陳慧文

如果沒有五四運動,如果當年的知識份子選擇「袖手談心性」、如果當時的大學生只想「由你玩四年」,認為中國代表團在巴黎和會上是否簽字,與己何干;那麼也許:喪權辱國的條約仍舊簽訂,社會批判的力量趨向薄弱,中國近代的歷史恐將改寫。

如果沒有五四運動,「德先生」(民主)和「賽先生」(科學)可能只流傳在少數知識菁英間,不會成為普及全國的精神指標。說不定早已被遺忘在圖書館的一隅,不過是一張泛黃報紙上的幾個字,無人再憶起,更別提寫在教科書上。

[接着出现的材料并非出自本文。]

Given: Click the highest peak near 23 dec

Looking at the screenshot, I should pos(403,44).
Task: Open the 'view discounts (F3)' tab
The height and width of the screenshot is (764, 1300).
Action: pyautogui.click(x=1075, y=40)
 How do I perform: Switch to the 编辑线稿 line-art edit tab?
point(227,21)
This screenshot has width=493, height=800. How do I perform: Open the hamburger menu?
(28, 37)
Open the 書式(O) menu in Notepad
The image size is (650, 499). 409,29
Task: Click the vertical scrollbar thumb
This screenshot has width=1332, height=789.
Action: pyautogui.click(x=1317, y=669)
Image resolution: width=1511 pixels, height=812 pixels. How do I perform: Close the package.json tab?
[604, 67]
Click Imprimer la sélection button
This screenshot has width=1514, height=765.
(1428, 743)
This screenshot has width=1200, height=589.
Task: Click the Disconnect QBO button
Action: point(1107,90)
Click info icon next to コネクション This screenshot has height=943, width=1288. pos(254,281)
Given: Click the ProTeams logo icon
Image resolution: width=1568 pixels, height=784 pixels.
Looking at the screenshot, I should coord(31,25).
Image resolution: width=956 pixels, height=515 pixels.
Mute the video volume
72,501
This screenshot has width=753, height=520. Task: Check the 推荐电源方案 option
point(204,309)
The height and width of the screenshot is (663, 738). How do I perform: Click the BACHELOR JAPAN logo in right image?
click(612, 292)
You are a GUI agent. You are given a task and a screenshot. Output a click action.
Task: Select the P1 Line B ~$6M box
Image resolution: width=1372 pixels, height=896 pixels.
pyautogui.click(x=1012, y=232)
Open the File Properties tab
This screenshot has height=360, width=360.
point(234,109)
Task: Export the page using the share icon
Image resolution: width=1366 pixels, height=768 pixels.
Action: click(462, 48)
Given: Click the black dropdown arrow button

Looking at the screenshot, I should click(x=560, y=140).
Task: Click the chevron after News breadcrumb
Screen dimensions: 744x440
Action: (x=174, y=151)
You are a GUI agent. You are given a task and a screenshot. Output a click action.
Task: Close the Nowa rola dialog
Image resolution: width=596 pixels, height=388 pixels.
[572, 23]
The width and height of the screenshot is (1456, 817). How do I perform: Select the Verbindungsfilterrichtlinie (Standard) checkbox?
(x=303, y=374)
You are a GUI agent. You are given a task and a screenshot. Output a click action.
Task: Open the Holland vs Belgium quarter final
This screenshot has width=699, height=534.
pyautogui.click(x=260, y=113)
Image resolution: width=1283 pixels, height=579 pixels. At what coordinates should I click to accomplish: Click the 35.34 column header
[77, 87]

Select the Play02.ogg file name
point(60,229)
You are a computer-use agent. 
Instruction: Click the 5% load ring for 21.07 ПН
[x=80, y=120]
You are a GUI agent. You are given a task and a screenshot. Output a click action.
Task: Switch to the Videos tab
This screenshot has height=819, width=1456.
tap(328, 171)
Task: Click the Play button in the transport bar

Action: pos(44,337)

如果沒有五四運動,白話文運動也許推遲、甚至沒有發生或變相發生,也許教育的普及會延後好幾十年,也許我父母甚至我這一輩的教育程度會降低許多,也許民初的思想和文學作品不是那麼百花齊放,也許我們現在書寫的文字是另一種風貌。

如果沒有五四運動,沒有人質疑禮教、沒有人高喊戀愛自由和婚姻自主,那麼當時的青年要結束不滿意的包辦婚姻可能更加困難,也許低調處理或持續隱忍,也許現在的我們並不那麼理所當然地婚戀自由。

在2026年5月4日,我遙想當年的有識之士選擇不獨善其身,走上街頭或搖筆為文、大聲疾呼,為的是更美好的未來,而不是為了讓後代子孫渾噩度日的。緬懷五四遺事,讓我們認真於生活,無愧於先賢吧!